Hmm..while I'm not sure if you can buy anything to test a horse for drugs. I'm sure you can bring a vet or take hair samples of the horse and give them to a vet to test for any drugs used.
Some signs to look for in the horse...
-consistent cocked leg.
-dull, lifeless expression.
-bottom lips always hangs, even if you try to make him jog/lope/etc.
-head hung low consistently
-not amused by anything
However, these are also signs of a very, very well finished horse...I have a friend who had a late cut gelding. He's not drugged yet he does everything I mentioned on the list, but he does spook and will give a lively expression here and there.
If the horse has all of theses signs, and possibly more suggested by other people then you may want to look at the owner/trainer of the horse.
-very nervous, reluctant
-reluctant to let you use your own vet and instead offer a vet that they chose.

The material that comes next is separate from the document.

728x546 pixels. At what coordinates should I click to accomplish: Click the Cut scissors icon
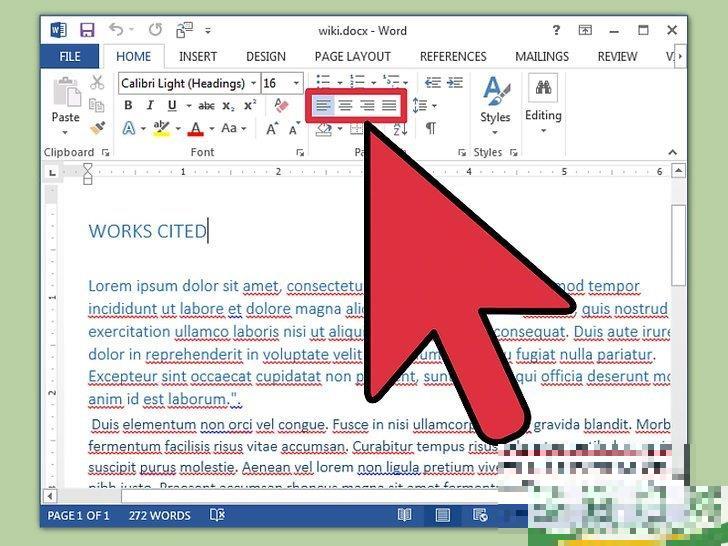point(98,83)
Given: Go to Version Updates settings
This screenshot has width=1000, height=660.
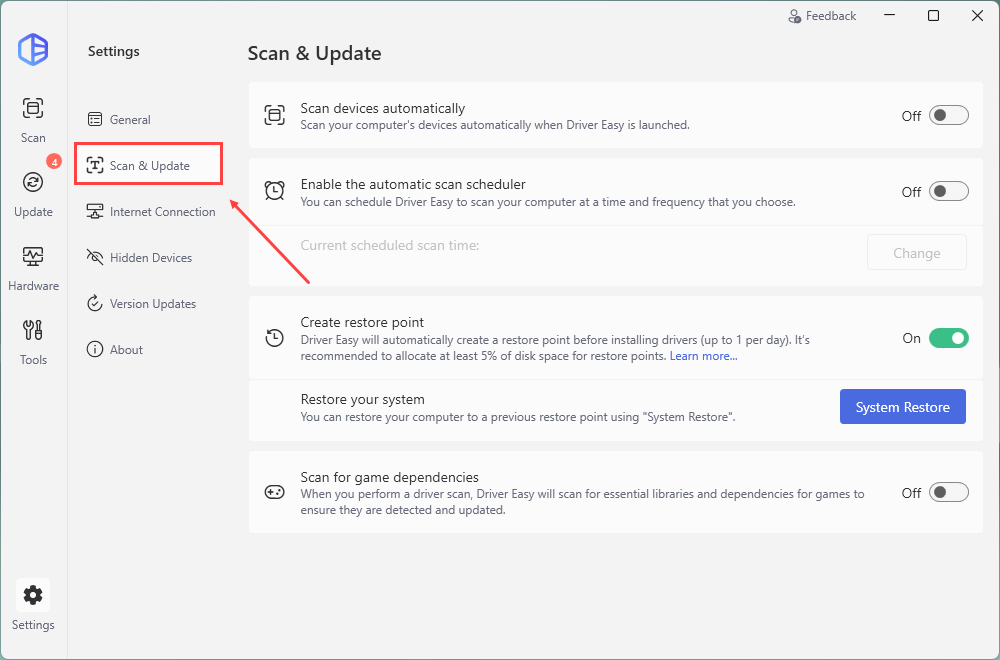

-not willing to let you go into the barn, namely feed room.
And other that I'm sure you will be able to spot...
I've never dealt with this situation and the things I have told you I was told from others who have faced this situation. Best thing to do is have someone come along, who maybe has dealt with this situation before, and have them give a second opinion.
Another method that I was told is to touch the horses around the genitals. Most will flinch or tense.
Like TheAQHAGirl said, some horses can show signs of being drugged when they aren't, like my gelding.
It is very difficult. I feel that my first mare was drugged, as she was docile and simply wonderful for our test ride, but was pure racehorse once I'd bought her. However, the only signs she showed were those that can easily be attributed to a laid back or lazy horse.
Your best bet is to visit more than once, and if you can, show up 'unexpected'. If you're like me, you'll feel a little uncomfortable doing that though, so even arriving early can help or simply saying that you'll be there sometime between A and B.
Im including blood tests when I get a vet check but only after I have tested the horses vital signs numerous times. Unfortunately the horse im checking is 4 hours away so me and dad r staying the night in the country and if we like the horse on the first day than the second day we will get a vet check and float horse down to agistment.
I think very few horses are actually drugged these days. If you were to ride the horse I imagine they'd be quite unresponsive so its not in the sellers best interest. I've been involved in horses for 10+ years and never in that time have I seen a drugged horse for sale, or known anyone else who has. It's all just stories. I'd be aware of it, but not worried.
Many people think their horse has been drugged because when the horse comes to their place, the horse's personality changes. I think this is pretty common, because when a horse is at a new place with new people they start pushing boundaries. Different environment and dynamics.
There is only one way to know if a horse has been drugged to make it quieter for riding and that is a blood test.
I agree with Saskia in that a horse's personality might well change in a new environment but I have known horses to be drugged both with light sedatives or with pain killers to make it sound.
I would go try and find a horse. Then arrange to have it vetted and request the vet to draw blood at that time. One phial is given to the owner and you take the other, Then if anything goes wrong the blood can be tested if necessary.
Another thing is that when the horse is vetted you should be present. I have known people go try a horse and it was what they wanted. The vet went along several days later saw it ridden by a good rider and noticed that the horse was fairly 'hot' but it is not for him to say so in the vetting. Bloods taken but, nothing to be found as the sedative would have long worn off. Had they been present then they would have seen it was a 'different' horse.